Kids who come to Wales are all considered a danger to their communities. They've committed crimes like battery, armed robbery, and aggravated assault. There is a special cottage for the serious sex offenders, who are kept separate from the general population. With some trepidation, I visit a group-therapy session in this cottage. Ten young men, eight of them African-American, one white, and one Hispanic, are sitting around the room with a counselor. Gordy, it turns out, is one of these kids. They listen intently to my introduction, and are quick to warm up and tell me about themselves.
"Nobody wants to be in here. Everybody misses their mom," one lanky seventeen-year-old says. "But this has helped me. You learn you can change. When I first came here, I went in the hole three or four times. But now I've got my anger under control. You learn there's consequences for your actions, and you get more freedoms as you progress."

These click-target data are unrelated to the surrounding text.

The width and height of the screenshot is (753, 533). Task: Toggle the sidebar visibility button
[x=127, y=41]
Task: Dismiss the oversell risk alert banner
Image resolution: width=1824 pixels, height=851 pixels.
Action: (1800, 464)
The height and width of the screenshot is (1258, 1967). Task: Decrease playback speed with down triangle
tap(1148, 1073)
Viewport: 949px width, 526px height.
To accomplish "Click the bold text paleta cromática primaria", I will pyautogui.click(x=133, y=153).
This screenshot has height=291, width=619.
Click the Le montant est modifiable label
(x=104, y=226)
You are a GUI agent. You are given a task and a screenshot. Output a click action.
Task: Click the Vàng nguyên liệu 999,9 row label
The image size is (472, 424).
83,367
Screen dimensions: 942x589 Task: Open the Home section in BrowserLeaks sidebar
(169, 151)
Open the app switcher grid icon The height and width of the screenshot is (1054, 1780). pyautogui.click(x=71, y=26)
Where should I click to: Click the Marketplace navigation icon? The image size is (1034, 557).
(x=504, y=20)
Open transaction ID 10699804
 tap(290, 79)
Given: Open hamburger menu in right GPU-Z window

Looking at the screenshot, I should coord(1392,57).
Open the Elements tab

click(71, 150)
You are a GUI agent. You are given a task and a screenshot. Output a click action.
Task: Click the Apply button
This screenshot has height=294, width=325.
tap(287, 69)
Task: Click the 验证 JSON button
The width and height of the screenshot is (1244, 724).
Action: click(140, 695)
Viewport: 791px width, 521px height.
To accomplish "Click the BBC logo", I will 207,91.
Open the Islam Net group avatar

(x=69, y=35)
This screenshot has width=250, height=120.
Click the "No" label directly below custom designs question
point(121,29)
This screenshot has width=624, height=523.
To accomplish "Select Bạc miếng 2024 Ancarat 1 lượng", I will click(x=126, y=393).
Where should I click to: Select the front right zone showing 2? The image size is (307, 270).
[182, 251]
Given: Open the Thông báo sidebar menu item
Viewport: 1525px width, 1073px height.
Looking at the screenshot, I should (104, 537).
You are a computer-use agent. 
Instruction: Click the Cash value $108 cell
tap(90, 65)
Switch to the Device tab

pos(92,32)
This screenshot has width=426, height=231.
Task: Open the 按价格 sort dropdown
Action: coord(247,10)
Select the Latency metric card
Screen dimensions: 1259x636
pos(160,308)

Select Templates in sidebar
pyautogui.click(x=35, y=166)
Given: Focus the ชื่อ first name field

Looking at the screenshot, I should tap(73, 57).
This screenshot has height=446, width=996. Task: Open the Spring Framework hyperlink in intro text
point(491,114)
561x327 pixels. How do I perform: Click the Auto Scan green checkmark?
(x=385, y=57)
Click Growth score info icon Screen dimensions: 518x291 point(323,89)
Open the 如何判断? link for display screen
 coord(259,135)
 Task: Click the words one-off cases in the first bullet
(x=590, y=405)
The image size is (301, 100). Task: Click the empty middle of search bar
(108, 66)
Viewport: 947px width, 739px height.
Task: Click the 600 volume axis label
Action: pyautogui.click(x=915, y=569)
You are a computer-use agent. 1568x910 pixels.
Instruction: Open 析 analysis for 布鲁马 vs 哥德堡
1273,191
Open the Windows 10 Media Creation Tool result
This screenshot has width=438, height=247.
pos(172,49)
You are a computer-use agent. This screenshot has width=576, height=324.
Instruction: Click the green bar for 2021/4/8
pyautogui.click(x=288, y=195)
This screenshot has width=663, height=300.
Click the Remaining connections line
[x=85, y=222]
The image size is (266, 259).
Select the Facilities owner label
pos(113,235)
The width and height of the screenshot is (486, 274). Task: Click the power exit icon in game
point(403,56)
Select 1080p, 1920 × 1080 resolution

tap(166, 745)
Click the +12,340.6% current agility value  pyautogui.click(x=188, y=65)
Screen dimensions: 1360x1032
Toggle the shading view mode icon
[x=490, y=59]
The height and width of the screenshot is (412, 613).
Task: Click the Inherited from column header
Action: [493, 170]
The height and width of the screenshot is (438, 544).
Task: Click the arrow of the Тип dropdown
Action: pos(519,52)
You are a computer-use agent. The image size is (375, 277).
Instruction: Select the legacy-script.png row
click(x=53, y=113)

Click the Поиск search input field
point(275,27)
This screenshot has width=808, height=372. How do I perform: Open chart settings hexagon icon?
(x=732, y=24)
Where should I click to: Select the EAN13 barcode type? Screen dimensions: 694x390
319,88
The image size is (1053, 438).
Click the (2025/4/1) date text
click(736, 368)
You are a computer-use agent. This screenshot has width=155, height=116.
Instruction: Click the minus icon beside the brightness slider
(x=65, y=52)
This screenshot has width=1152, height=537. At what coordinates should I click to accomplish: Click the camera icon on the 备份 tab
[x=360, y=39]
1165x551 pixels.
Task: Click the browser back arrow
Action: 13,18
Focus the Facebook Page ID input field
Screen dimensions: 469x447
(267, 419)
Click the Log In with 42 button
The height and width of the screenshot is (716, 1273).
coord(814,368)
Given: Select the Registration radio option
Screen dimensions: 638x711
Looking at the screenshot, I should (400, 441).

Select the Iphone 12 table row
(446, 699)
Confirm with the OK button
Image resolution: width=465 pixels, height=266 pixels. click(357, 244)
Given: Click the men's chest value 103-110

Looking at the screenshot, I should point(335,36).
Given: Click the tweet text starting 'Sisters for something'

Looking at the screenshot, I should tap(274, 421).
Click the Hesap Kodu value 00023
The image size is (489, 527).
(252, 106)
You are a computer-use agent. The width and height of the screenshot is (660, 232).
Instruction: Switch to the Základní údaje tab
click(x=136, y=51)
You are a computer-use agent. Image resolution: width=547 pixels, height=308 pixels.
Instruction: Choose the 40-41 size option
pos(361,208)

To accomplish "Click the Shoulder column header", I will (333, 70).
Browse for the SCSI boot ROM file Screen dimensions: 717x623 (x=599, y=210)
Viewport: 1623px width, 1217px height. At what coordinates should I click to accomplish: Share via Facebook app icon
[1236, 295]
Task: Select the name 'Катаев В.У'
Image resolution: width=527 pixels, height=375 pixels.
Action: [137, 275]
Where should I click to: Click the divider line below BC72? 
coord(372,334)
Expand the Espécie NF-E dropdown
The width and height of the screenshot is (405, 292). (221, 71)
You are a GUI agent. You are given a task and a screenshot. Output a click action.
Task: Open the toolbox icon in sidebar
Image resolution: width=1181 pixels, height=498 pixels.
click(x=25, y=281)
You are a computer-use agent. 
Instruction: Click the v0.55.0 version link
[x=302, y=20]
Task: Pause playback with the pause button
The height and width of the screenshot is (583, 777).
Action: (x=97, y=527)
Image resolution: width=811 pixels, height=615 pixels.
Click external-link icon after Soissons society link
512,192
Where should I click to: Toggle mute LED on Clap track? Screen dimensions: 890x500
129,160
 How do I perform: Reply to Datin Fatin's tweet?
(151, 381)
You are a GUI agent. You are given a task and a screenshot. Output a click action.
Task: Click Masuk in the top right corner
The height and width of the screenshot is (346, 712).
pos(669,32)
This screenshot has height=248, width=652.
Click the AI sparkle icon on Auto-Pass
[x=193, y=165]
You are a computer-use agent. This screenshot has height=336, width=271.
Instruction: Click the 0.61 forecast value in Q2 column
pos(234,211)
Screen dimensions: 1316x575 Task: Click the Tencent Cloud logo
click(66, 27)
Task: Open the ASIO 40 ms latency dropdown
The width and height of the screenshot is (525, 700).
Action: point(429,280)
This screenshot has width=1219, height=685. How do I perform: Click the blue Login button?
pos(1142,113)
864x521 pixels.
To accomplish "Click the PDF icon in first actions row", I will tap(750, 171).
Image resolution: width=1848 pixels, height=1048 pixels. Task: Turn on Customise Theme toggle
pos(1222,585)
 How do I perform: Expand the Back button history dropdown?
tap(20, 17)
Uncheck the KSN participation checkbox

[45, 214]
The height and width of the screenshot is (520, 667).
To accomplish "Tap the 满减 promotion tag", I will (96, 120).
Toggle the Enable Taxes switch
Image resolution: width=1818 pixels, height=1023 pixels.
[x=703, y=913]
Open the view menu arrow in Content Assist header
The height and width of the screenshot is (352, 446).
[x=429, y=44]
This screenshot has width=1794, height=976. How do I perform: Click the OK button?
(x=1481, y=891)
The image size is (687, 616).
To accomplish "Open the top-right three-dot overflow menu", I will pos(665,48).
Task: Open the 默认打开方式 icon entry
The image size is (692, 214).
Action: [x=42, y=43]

"We talk about what we did, and the pain and fear we put our victims through, about putting yourself in the other person's shoes," another kid explains. "We can say anything we want to in here. It gives you an opportunity to find out who you really are."
A fifteen-year-old with a frizzy Afro and athletic socks pulled up to his knees raises his hand anxiously. "He said nobody wants to be in here," he says, indicating the first kid who spoke. "But around here people know me. I'm recognized. People see me and they tell me I did a good job."